Doc. No. 43. In support of their motion, the defendants submitted the declaration of Terri Grigsby-Brown, the ADC’s Inmate Grievance Appeal Coordinator (Doc. No. 42-1); a copy of the ADC’s grievance policy, Administrative Directive 19-34 (Doc.

No. 42-2); Mitchell’s grievance history (Doc. No. 42-3); a copy of Grievance PB- 24-00168 (Doc. No. 42-4); the Declaration of Tabatha Thomas (Doc. No. 42-5); and Mitchell’s Status Assignment Sheet (Doc. No. 42-6).

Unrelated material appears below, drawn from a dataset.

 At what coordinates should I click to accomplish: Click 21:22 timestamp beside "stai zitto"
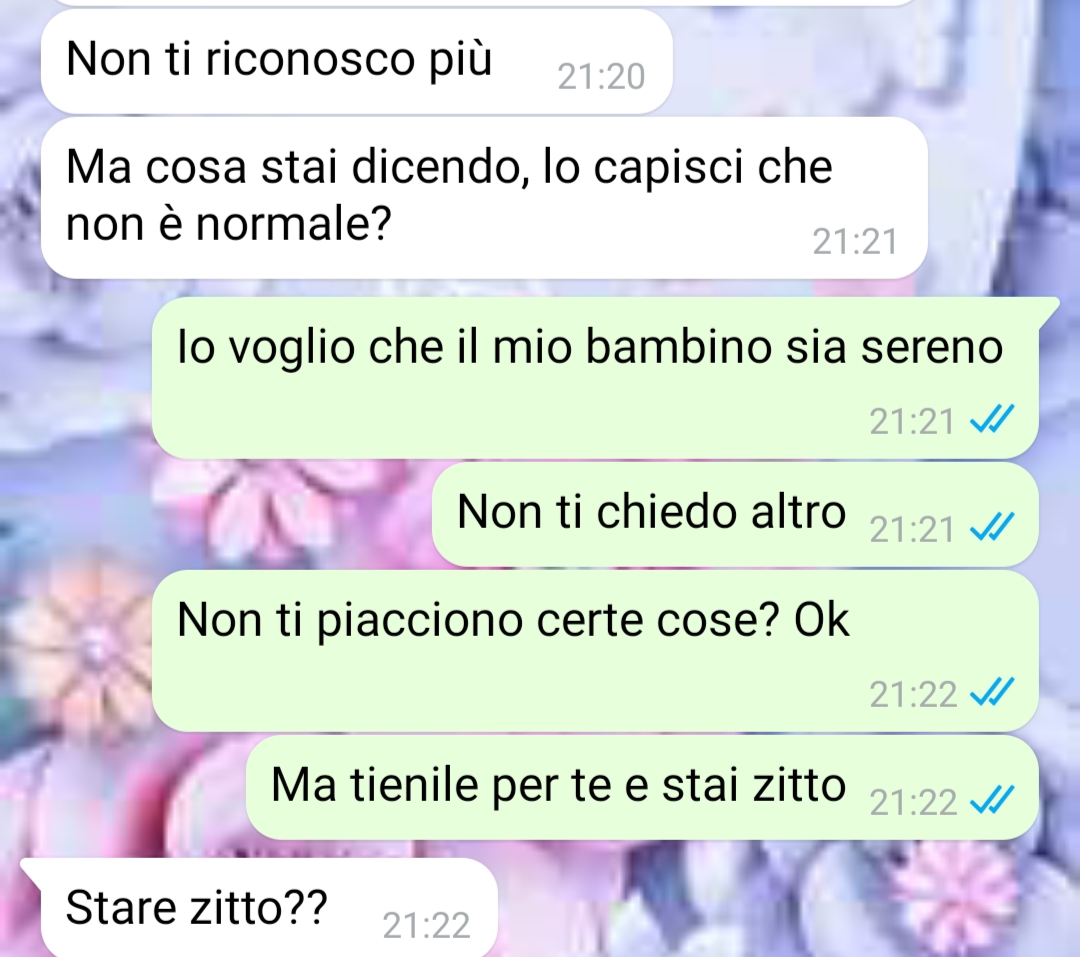pyautogui.click(x=913, y=803)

A. Exhaustion of Administrative Remedies The Prison Litigation Reform Act (PLRA) requires an inmate to exhaust prison grievance procedures before filing suit in federal court. See 42 U.S.C. §1997e(a); Jones v. Bock, 549 U.S. 199, 202 (2007); Burns v. Eaton, 752 F.3d 1136,

1141 (8th Cir. 2014). Exhaustion under the PLRA is mandatory. Jones v. Bock, 549 U.S. at 211; Hammett v. Cofield, 681 F.3d 945, 949 (8th Cir. 2012). “[T]he PLRA’s exhaustion requirement applies to all inmate suits about prison life whether they

involve general circumstances or particular episodes, and whether they allege excessive force or some other wrong.” Porter v. Nussle, 534 U.S. 516, 532 (2002). The PLRA does not prescribe the manner in which exhaustion occurs. See Jones v. Bock, 549 U.S. at 218. It merely requires compliance with prison grievance

procedures to properly exhaust. See id. Thus, the question as to whether an inmate has properly exhausted administrative remedies will depend on the specifics of that particular prison’s grievance policy. See id. Pursuant to the ADC’s grievance policy, Administrative Directive 19-34, inmates are provided Unit Level Grievance Forms as part of the Inmate Grievance

Procedure. See Doc. No. 42-2 at 5. To resolve a problem, an inmate must first seek informal resolution by submitting a Step One Unit Level Grievance Form within 15 days after the occurrence of the incident. Id. at 6. Inmates are to “specifically name

each individual involved in order that a proper investigation and response may be completed.” Id. at 5. An inmate must be “specific as to the substance of the issue or complaint to include the date, place, personnel involved or witnesses, and how the policy or incident affected the inmate submitting the form.” Id. at 6. A problem

solver investigates the complaint and provides a written response at the bottom of the form. Id. at 6-7. If the inmate is not satisfied with the resolution or the problem solver does not respond within three working days, he may then complete Step Two

of the grievance procedure and submit the form as a formal grievance. Id.